I thought maybe autozone gave me the wrong receiver/dryer so I had them order another one and it is exactly like the old one. All I want is to fix this thing so I can drive it once in awhile to keep from putting a lot of miles on my new truck but it seems everything is working against me.
Here are some pictures of what I am talking about:
http://i1278.photobucket.com/albums/y510/Don_J_Gilbert/compressorblockfitting_zps3873b083.jpg
http://i1278.photobucket.com/albums/y510/Don_J_Gilbert/accumulatorline_zps3819f939.jpg
Has anyone out there ran into this or can anyone help me?
Stryed, I hear you and can relate. I work on a lot of old cars and often find this problem with unusable replacement parts. It takes persistence and some outside the box research. And sometimes you still can't get anywhere. I tried to view your pictures, but couldn't open them. I can't help you but know the frustration well.
Did you lube everything up well ?
Can you get the " slip nut " started ? If so , it may force it together ?
Probably not the best practice , but perhaps a measure of last resort ?

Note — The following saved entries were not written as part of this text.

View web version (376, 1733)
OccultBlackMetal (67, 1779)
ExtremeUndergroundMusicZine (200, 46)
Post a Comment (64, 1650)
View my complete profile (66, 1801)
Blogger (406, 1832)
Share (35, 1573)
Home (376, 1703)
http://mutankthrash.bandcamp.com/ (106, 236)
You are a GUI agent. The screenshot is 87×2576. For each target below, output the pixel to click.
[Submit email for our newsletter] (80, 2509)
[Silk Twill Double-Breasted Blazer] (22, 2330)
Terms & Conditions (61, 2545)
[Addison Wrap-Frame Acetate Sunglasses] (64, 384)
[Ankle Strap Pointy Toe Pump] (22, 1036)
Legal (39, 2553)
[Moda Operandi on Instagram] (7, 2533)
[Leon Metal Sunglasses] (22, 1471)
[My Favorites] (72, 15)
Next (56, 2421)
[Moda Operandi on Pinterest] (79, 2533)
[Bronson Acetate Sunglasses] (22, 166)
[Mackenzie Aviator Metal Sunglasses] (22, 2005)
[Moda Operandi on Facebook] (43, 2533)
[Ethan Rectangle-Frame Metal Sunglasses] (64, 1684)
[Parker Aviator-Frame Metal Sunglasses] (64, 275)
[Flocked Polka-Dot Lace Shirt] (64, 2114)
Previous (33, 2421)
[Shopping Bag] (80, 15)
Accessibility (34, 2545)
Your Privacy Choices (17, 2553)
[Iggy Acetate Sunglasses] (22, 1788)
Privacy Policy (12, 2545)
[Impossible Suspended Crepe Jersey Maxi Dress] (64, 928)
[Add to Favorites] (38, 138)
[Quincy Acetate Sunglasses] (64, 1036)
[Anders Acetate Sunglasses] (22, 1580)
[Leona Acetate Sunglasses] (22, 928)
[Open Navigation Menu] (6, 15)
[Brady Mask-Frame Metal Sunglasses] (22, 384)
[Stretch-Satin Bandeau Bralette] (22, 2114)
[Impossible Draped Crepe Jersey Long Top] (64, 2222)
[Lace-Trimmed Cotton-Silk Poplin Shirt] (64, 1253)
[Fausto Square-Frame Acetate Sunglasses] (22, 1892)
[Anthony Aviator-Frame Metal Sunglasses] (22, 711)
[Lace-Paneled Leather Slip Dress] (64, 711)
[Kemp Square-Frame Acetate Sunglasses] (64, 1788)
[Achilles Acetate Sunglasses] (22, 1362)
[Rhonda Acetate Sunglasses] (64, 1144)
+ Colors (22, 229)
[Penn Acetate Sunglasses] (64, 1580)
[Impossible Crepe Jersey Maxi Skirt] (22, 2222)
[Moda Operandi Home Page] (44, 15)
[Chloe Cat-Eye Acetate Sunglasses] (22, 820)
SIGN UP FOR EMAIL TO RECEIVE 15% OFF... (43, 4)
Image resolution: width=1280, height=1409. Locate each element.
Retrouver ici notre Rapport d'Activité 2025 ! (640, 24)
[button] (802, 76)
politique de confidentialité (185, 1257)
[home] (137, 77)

How hard was it to originally get it apart ?
God bless
Wyr
Edited: Sun June 09, 2013 at 7:29 AM by WyrTwister
Interesting.
Some listings include the hose, some listings have it where you crimp your own hose on the accumulator. It appears that Ford was changing hose ends a lot and the aftermarket doesn't want to screw with it.
If you still have your old accumulator, I'd suggest you order a new crimp-your-own-hose version, take the old one and the new one to a hydraulics or A/C shop, and have them cut the old hose end off the old accumulator, then crimp it all onto the new accumulator with new hose. Then you know it'll fit.
Problem is I don't have the old one.